Parece que no sepamos vivir nuestras vidas sin dominar a las demás. Nos quejamos de que nos explotan gobiernos fascistas, sociedades de control o trabajos alienantes, mientras explotamos a otras personas con nuestro consumo, e incluso nos las comemos, como si se tratara de un primitivo ritual religioso de sangre y muerte. No sabemos vivir y dejar vivir, exigimos todo sin dar a otras lo que exigimos para nosotras. Si cada persona recibiera el mal que provoca, no quedaría prácticamente nadie en la tierra. Así que antes de exigir derechos, recordemos nuestras obligaciones para con la vida, y antes de señalar las deudas de las demás, revisemos las propias. El discurso paternalista y plagado de supercherías de quien explota animales es idéntico al del supremacismo blanco explotando a la raza negra, o el del hombre tiranizando a la mujer, sólo cambia el recipiente, permaneciendo esa convicción de superioridad que somete a las víctimas a los actos emanados por su lectura miope de la realidad que las atribuyen, subyugándolas a ella. Una realidad falaz, condescendiente y criminal, prepotente, burlona y arrogante. Todo esto y metafóricamente nos lleva a la síntesis distópica de que el carnismo (la ideología de que la vida es carnificable), es la probabilidad de que algún día pudiéramos alimentar a media humanidad con la otra media, y que a un gran porcentaje de las alimentadas, no importara lo más mínimo.

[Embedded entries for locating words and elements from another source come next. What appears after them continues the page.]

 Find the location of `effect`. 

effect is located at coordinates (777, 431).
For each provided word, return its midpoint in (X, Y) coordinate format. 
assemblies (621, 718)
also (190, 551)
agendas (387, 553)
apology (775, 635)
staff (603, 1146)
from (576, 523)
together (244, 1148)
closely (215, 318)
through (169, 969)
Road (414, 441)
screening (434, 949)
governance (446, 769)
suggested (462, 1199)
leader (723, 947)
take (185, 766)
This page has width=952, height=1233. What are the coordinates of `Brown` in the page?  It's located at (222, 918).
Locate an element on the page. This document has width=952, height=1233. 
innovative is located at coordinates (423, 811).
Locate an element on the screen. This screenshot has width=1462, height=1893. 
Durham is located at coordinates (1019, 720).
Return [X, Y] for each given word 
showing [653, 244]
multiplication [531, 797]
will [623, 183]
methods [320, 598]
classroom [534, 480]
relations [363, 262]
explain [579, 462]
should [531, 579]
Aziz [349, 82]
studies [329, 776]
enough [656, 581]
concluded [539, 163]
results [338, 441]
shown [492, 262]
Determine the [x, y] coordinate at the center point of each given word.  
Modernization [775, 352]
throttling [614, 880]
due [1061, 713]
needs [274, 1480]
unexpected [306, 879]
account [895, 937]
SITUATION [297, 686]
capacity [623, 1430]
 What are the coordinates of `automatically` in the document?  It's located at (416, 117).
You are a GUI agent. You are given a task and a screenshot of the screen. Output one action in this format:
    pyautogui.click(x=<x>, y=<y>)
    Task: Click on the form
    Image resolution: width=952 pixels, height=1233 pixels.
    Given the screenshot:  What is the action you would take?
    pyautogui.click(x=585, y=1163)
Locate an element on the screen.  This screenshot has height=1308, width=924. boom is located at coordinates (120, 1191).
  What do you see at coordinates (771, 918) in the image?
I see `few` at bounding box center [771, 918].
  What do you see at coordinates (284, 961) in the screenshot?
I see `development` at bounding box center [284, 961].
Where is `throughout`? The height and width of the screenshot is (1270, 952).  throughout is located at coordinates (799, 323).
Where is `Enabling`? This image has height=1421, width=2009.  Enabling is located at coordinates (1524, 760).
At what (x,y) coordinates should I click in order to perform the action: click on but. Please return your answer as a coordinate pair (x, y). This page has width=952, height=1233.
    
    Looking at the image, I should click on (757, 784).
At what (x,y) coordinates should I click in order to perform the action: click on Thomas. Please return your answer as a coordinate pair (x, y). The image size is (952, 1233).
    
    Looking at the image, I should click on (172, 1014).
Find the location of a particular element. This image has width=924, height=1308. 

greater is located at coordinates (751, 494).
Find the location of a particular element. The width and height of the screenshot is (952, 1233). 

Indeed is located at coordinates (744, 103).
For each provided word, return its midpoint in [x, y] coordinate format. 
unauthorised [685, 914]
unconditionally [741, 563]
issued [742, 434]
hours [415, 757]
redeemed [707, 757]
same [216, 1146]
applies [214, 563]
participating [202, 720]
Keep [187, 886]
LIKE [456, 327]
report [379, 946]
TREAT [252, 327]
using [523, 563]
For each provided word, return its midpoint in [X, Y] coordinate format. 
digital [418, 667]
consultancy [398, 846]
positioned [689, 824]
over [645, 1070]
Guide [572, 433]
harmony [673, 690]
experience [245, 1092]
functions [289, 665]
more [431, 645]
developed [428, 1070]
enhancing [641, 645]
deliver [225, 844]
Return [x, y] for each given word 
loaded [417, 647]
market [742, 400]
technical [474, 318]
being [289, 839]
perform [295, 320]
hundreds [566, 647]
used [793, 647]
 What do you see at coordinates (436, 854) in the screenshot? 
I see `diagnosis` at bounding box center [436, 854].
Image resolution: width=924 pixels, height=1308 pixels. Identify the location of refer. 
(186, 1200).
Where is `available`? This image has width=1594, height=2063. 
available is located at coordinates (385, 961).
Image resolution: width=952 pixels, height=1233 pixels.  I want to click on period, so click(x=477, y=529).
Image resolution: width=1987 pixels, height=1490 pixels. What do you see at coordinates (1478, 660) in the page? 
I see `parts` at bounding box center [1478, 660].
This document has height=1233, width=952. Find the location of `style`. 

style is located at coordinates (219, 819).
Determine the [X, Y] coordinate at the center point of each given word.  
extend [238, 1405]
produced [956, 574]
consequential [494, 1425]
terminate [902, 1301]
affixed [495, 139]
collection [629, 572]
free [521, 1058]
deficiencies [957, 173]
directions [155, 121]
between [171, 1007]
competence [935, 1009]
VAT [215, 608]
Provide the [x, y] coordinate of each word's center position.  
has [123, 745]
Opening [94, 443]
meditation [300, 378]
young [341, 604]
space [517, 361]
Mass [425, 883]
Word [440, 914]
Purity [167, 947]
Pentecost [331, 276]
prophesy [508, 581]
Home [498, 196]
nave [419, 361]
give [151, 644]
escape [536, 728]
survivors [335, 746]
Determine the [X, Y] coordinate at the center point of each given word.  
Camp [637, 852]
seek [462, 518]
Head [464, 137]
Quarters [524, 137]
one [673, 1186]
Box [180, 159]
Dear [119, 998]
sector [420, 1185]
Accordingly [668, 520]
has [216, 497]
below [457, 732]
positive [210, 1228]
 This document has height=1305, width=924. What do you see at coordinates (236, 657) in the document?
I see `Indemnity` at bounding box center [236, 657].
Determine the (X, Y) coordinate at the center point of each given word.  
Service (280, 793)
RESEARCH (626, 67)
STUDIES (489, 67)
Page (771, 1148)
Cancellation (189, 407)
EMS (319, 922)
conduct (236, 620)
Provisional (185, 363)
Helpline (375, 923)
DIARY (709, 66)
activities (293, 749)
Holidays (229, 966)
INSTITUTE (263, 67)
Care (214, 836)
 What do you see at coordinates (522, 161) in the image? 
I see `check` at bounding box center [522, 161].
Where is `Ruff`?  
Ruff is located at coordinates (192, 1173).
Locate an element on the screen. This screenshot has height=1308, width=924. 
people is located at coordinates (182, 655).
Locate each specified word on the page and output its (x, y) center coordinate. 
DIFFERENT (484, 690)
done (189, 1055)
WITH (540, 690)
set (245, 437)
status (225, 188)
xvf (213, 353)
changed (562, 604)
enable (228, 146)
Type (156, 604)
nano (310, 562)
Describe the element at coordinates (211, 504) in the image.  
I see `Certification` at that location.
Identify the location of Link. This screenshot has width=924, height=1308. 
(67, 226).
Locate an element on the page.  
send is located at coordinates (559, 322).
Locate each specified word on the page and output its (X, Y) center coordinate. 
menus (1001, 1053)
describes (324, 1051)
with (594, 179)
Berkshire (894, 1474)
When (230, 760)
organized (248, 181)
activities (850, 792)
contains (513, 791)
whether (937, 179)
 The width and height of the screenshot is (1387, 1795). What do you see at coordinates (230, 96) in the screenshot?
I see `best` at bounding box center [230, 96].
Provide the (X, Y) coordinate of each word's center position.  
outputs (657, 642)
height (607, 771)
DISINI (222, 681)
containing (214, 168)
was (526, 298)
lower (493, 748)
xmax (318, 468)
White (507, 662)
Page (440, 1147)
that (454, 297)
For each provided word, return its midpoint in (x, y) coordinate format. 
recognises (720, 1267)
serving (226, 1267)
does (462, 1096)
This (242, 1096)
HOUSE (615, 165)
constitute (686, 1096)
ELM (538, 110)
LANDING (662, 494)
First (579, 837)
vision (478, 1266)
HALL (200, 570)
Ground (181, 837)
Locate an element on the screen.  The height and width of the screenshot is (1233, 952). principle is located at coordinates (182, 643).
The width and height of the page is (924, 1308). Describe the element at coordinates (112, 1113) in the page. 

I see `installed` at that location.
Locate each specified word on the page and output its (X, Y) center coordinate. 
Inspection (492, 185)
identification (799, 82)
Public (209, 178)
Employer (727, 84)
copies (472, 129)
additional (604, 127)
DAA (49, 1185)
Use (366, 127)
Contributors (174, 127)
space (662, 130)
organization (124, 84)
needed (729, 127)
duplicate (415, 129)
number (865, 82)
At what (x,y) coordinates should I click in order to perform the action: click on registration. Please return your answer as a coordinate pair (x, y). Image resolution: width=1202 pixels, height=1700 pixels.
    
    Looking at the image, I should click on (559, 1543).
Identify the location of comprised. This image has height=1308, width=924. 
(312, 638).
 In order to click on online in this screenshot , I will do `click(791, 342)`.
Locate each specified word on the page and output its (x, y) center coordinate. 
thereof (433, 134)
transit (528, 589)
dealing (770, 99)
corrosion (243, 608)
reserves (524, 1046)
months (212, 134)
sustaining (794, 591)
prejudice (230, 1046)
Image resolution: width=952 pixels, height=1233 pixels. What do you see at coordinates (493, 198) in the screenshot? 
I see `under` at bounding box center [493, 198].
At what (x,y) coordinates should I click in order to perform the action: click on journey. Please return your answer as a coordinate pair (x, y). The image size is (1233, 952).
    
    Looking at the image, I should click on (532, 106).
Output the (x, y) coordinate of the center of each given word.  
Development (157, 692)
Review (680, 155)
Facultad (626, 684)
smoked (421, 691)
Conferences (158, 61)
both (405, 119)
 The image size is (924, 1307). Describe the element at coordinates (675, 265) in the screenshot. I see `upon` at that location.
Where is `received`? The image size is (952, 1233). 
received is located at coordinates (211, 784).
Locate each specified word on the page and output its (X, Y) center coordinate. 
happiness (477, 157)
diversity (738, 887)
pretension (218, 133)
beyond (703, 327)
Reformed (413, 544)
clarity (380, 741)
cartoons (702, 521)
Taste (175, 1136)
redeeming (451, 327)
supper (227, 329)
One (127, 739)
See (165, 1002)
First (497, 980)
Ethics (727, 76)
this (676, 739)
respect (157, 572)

No, no podemos pedir siquiera el perdón de los animales por lo que les hacemos. Es ridículo pensar que van a hacerlo, a perdonarnos de algún modo, es perverso atribuírles esa facultad. No pidamos perdón, luchemos por el fin de la explotación animal, en todas sus ramas, ese será el modo de algo parecido a redimirnos. No hay karma, ni justicia divina que vaya a revertir este proceso genocida contra los animales no humanos. Dios existe allá donde el pensamiento no; dios no resiste un proceso mental simple, dios es la locura en estado puro. En cambio, la cordura es el deseo de justicia y de bondad, de igualdad y de paz, es un procedimiento individual que se proyecta después al colectivo. Por eso es importante el veganismo y todo lo que conlleva, porque es un acto individual, que no exige connivencia con el resto de la sociedad, que puede llevarse a cabo del mismo modo que vivimos nuestras propias vidas y que sólo cada una puede comenzar a practicarlo con acciones y con omisiones. Todo es cambio, todas cambiamos, es el método que tiene la vida para continuar. Hagamos con el dolor algo útil y revolucionario.